● Provided data
────────────────────────────────────────

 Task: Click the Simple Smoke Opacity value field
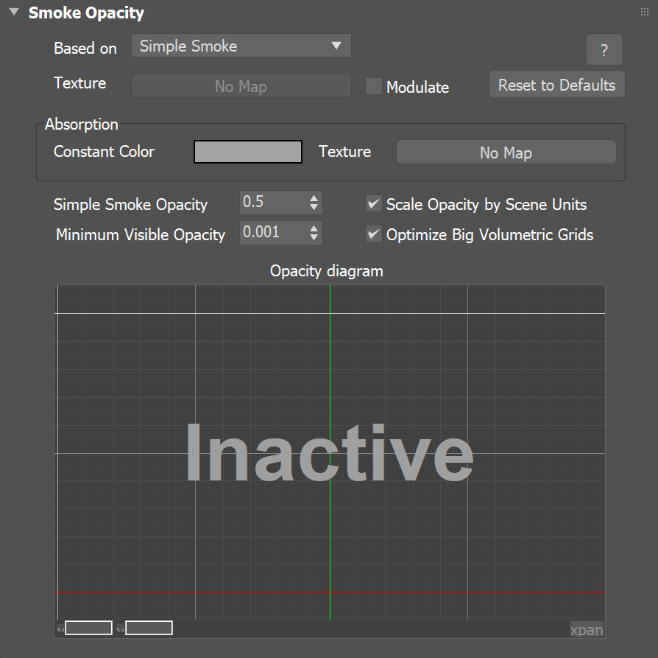coord(272,202)
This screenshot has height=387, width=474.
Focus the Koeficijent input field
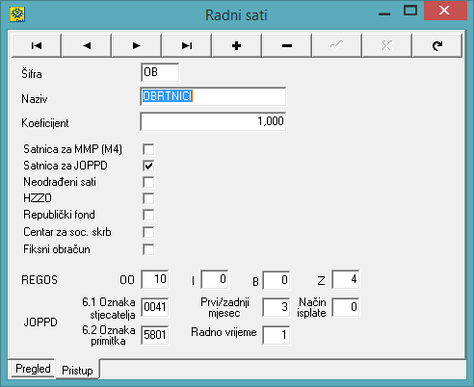[213, 121]
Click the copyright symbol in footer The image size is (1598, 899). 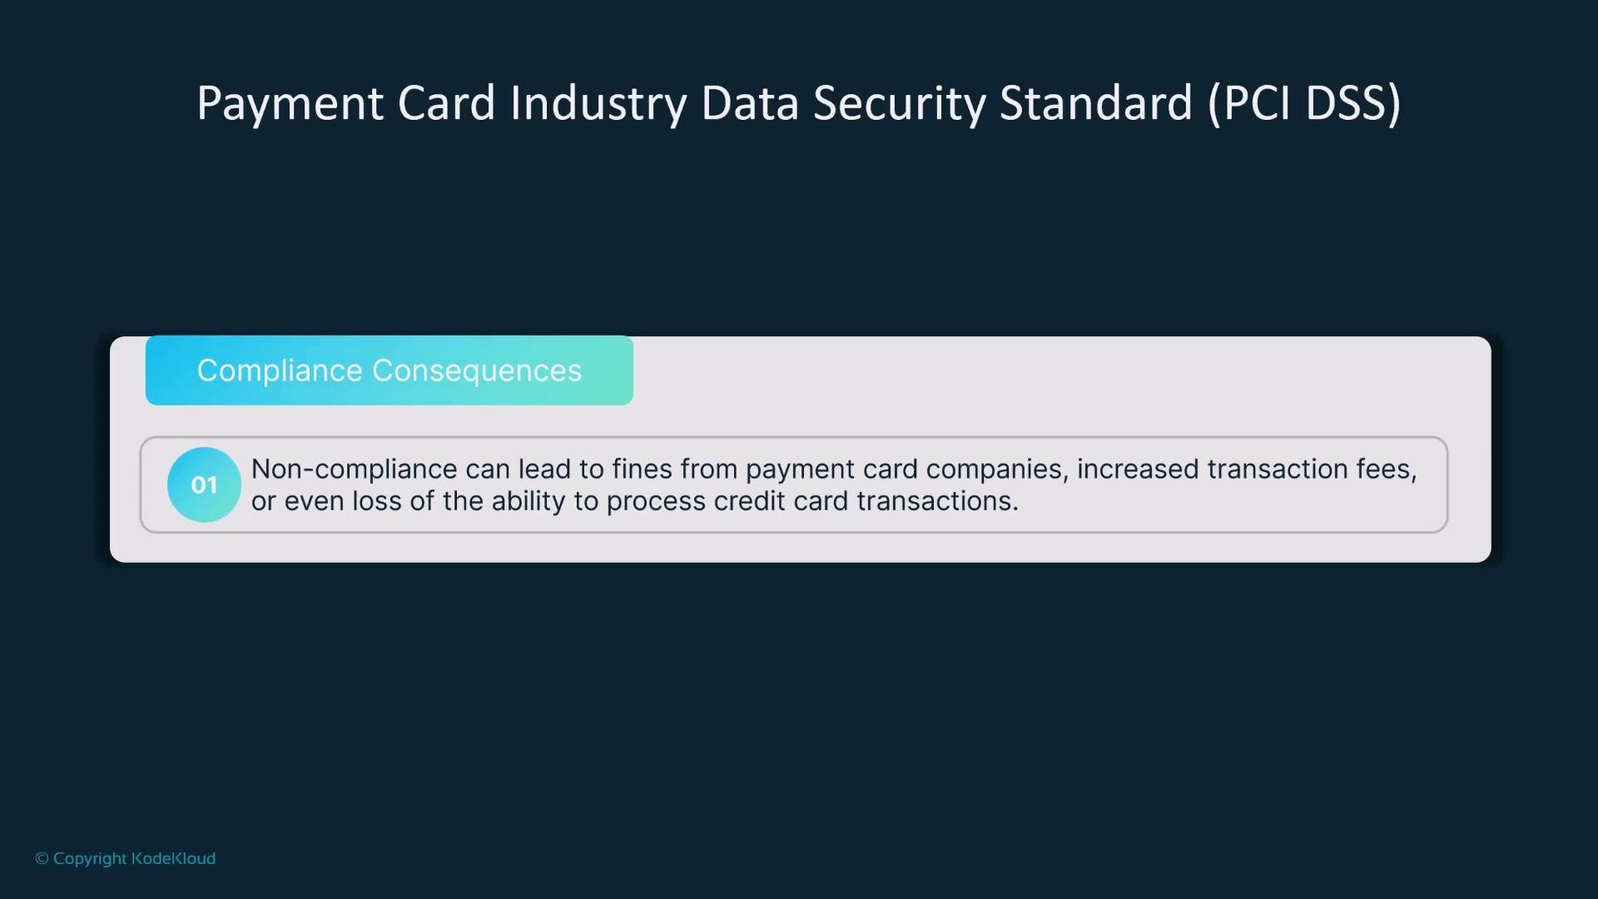pyautogui.click(x=42, y=858)
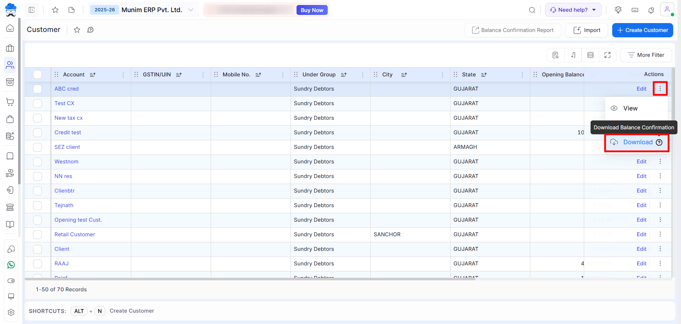681x324 pixels.
Task: Tick the checkbox for ABC cred row
Action: (x=38, y=89)
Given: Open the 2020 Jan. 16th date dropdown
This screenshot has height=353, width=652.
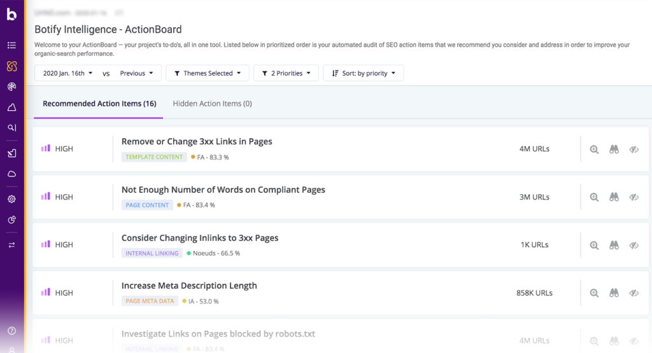Looking at the screenshot, I should tap(67, 73).
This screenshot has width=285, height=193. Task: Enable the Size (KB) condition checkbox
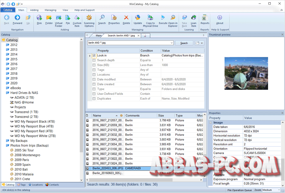[x=94, y=65]
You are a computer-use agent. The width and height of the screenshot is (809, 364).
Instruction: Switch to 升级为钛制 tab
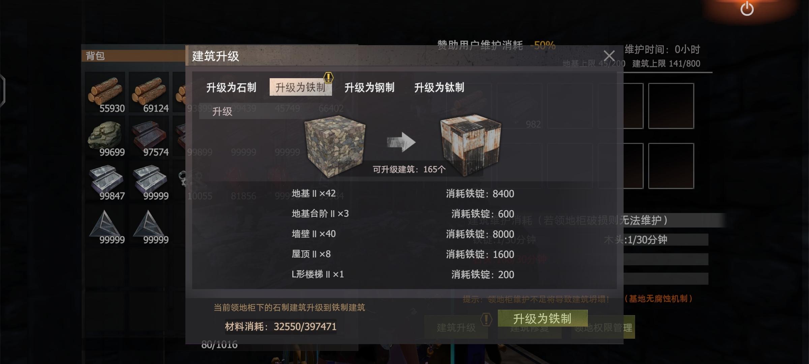pos(439,87)
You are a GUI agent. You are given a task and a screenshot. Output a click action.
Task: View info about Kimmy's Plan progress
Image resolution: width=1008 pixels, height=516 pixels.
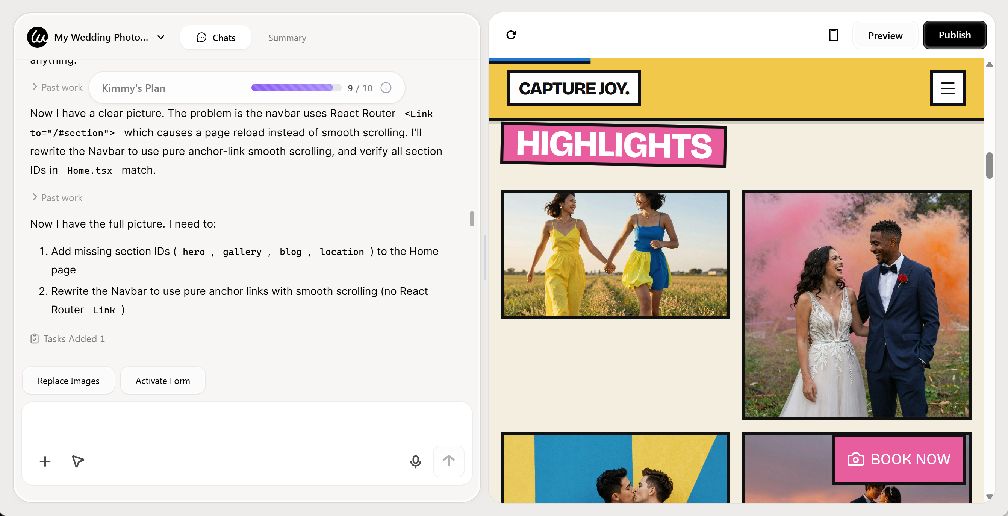coord(386,88)
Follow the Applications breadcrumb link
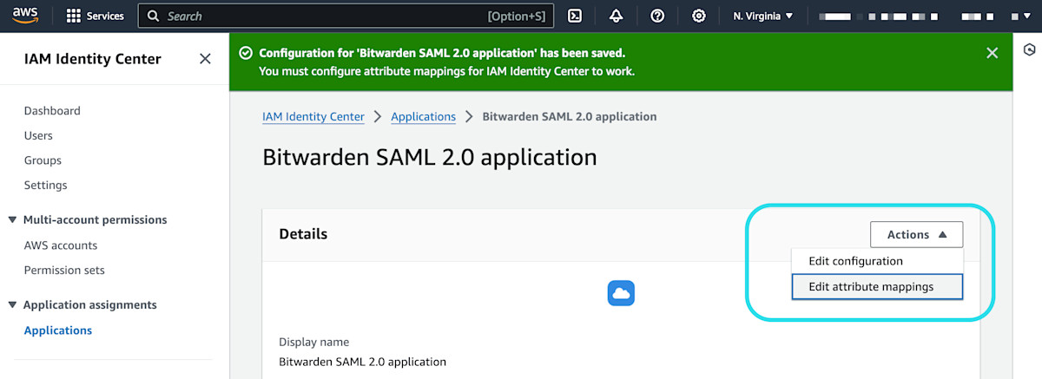 (423, 116)
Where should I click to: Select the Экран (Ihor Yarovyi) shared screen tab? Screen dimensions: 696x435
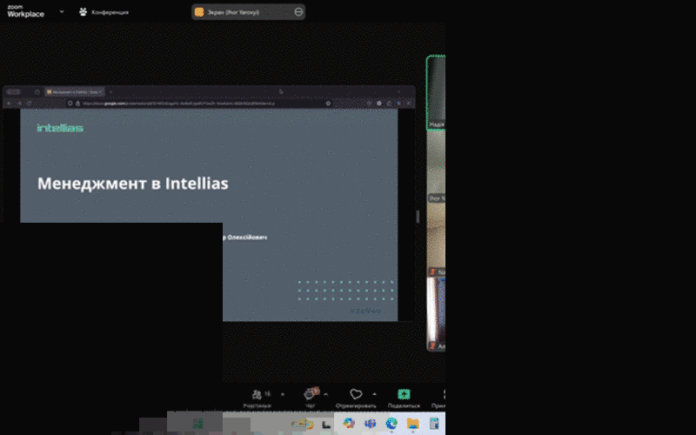click(239, 12)
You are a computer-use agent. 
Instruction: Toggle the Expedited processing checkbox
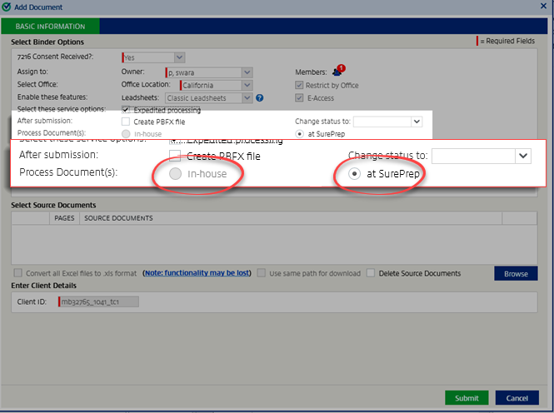(x=126, y=110)
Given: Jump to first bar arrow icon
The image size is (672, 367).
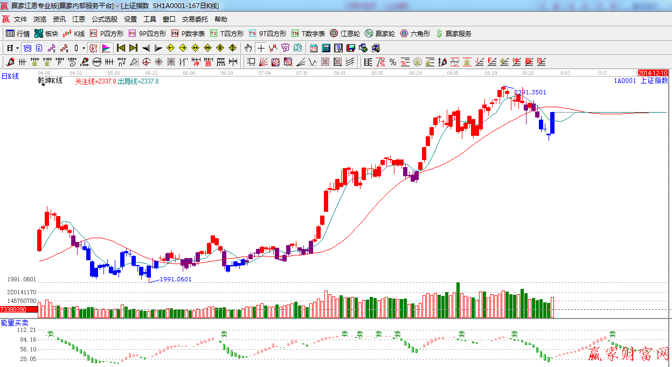Looking at the screenshot, I should (x=121, y=48).
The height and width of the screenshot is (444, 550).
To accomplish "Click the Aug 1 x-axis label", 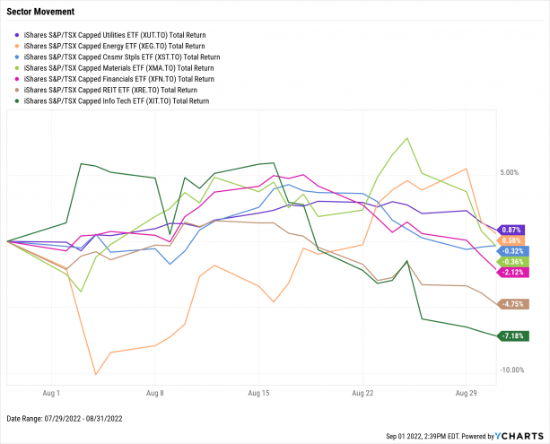I will 51,393.
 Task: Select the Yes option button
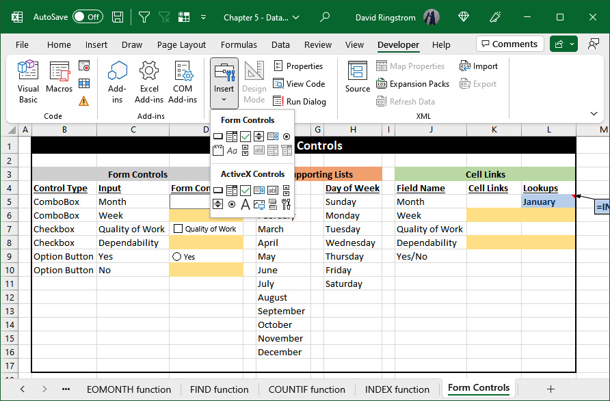[x=177, y=256]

────────────────────────────────────────

● Your instructions
Can you reproduce word for word the lines of the items from the line containing "You are a GUI" up to and including the line containing "(x=126, y=110)", leaving the pictures out?

● Task output
You are a GUI agent. You are given a task and a screenshot. Output a click action.
Task: View info about Kimmy's Plan progress
Image resolution: width=1008 pixels, height=516 pixels.
coord(386,88)
Follow the Applications breadcrumb link
 (423, 116)
Where should I click to: Select the Экран (Ihor Yarovyi) shared screen tab? Screen dimensions: 696x435
click(239, 12)
You are a computer-use agent. 
Instruction: Toggle the Expedited processing checkbox
(x=126, y=110)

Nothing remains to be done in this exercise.